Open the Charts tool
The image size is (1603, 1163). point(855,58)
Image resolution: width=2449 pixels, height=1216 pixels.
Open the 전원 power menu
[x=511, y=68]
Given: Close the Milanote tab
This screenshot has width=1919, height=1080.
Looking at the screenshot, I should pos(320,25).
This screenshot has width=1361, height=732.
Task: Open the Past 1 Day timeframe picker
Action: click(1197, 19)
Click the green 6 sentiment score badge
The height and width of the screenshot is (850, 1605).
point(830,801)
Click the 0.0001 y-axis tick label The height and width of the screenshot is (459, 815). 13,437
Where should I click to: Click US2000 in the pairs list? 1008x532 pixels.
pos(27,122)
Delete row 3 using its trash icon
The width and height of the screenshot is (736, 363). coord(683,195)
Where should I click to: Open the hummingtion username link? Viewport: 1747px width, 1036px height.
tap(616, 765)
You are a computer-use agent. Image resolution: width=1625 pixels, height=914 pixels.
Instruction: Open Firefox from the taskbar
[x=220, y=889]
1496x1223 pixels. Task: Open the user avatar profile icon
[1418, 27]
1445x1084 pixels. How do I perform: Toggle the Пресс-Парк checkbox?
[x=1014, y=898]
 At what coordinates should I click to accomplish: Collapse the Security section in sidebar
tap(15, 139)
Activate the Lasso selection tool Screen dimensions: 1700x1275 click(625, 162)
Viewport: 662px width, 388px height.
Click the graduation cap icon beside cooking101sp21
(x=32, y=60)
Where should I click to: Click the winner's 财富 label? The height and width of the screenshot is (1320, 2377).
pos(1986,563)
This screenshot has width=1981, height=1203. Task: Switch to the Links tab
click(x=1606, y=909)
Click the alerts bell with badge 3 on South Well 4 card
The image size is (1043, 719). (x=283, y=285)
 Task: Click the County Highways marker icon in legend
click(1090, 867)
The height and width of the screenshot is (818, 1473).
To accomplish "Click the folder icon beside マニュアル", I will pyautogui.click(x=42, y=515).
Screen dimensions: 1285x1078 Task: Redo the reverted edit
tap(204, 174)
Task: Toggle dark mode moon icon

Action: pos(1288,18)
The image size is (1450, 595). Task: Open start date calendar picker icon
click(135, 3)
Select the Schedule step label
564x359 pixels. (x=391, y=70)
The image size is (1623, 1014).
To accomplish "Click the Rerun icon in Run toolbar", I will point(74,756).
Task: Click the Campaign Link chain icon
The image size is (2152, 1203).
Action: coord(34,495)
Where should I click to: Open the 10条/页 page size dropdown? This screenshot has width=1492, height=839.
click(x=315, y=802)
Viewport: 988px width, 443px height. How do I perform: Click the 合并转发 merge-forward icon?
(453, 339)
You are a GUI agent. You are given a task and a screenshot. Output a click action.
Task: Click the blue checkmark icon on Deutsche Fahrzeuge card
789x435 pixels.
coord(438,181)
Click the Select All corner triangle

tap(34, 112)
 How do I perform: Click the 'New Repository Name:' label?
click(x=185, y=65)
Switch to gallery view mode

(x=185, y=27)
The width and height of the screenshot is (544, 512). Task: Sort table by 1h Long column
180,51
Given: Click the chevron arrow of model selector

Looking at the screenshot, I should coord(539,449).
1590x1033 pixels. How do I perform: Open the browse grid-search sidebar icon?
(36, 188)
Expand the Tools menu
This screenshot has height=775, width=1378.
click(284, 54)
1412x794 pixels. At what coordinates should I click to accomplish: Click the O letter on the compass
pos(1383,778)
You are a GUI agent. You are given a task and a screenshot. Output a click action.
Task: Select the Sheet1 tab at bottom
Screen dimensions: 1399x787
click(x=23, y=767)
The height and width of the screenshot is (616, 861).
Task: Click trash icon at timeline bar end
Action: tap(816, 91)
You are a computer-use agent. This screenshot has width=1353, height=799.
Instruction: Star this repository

**Task to carry out**
In full and exactly, transcribe the material above.

**Reply**
Open the Charts tool
The image size is (1603, 1163). point(855,58)
Image resolution: width=2449 pixels, height=1216 pixels.
Open the 전원 power menu
[x=511, y=68]
Given: Close the Milanote tab
This screenshot has width=1919, height=1080.
Looking at the screenshot, I should pos(320,25).
This screenshot has width=1361, height=732.
Task: Open the Past 1 Day timeframe picker
Action: click(1197, 19)
Click the green 6 sentiment score badge
The height and width of the screenshot is (850, 1605).
point(830,801)
Click the 0.0001 y-axis tick label The height and width of the screenshot is (459, 815). 13,437
Where should I click to: Click US2000 in the pairs list? 1008x532 pixels.
pos(27,122)
Delete row 3 using its trash icon
The width and height of the screenshot is (736, 363). coord(683,195)
Where should I click to: Open the hummingtion username link? Viewport: 1747px width, 1036px height.
tap(616, 765)
You are a computer-use agent. Image resolution: width=1625 pixels, height=914 pixels.
Instruction: Open Firefox from the taskbar
[x=220, y=889]
1496x1223 pixels. Task: Open the user avatar profile icon
[1418, 27]
1445x1084 pixels. How do I perform: Toggle the Пресс-Парк checkbox?
[x=1014, y=898]
 At what coordinates should I click to accomplish: Collapse the Security section in sidebar
tap(15, 139)
Activate the Lasso selection tool Screen dimensions: 1700x1275 click(625, 162)
Viewport: 662px width, 388px height.
Click the graduation cap icon beside cooking101sp21
(x=32, y=60)
Where should I click to: Click the winner's 财富 label? The height and width of the screenshot is (1320, 2377).
pos(1986,563)
This screenshot has width=1981, height=1203. Task: Switch to the Links tab
click(x=1606, y=909)
Click the alerts bell with badge 3 on South Well 4 card
The image size is (1043, 719). (x=283, y=285)
 Task: Click the County Highways marker icon in legend
click(1090, 867)
The height and width of the screenshot is (818, 1473).
To accomplish "Click the folder icon beside マニュアル", I will pyautogui.click(x=42, y=515).
Screen dimensions: 1285x1078 Task: Redo the reverted edit
tap(204, 174)
Task: Toggle dark mode moon icon

Action: pos(1288,18)
The image size is (1450, 595). Task: Open start date calendar picker icon
click(135, 3)
Select the Schedule step label
564x359 pixels. (x=391, y=70)
The image size is (1623, 1014).
To accomplish "Click the Rerun icon in Run toolbar", I will point(74,756).
Task: Click the Campaign Link chain icon
The image size is (2152, 1203).
Action: coord(34,495)
Where should I click to: Open the 10条/页 page size dropdown? This screenshot has width=1492, height=839.
click(x=315, y=802)
Viewport: 988px width, 443px height. How do I perform: Click the 合并转发 merge-forward icon?
(453, 339)
You are a GUI agent. You are given a task and a screenshot. Output a click action.
Task: Click the blue checkmark icon on Deutsche Fahrzeuge card
789x435 pixels.
coord(438,181)
Click the Select All corner triangle

tap(34, 112)
 How do I perform: Click the 'New Repository Name:' label?
click(x=185, y=65)
Switch to gallery view mode

(x=185, y=27)
The width and height of the screenshot is (544, 512). Task: Sort table by 1h Long column
180,51
Given: Click the chevron arrow of model selector

Looking at the screenshot, I should coord(539,449).
1590x1033 pixels. How do I perform: Open the browse grid-search sidebar icon?
(36, 188)
Expand the Tools menu
This screenshot has height=775, width=1378.
click(284, 54)
1412x794 pixels. At what coordinates should I click to accomplish: Click the O letter on the compass
pos(1383,778)
You are a GUI agent. You are given a task and a screenshot. Output a click action.
Task: Select the Sheet1 tab at bottom
Screen dimensions: 1399x787
click(x=23, y=767)
The height and width of the screenshot is (616, 861).
Task: Click trash icon at timeline bar end
Action: tap(816, 91)
You are a computer-use agent. This screenshot has width=1353, height=799.
Instruction: Star this repository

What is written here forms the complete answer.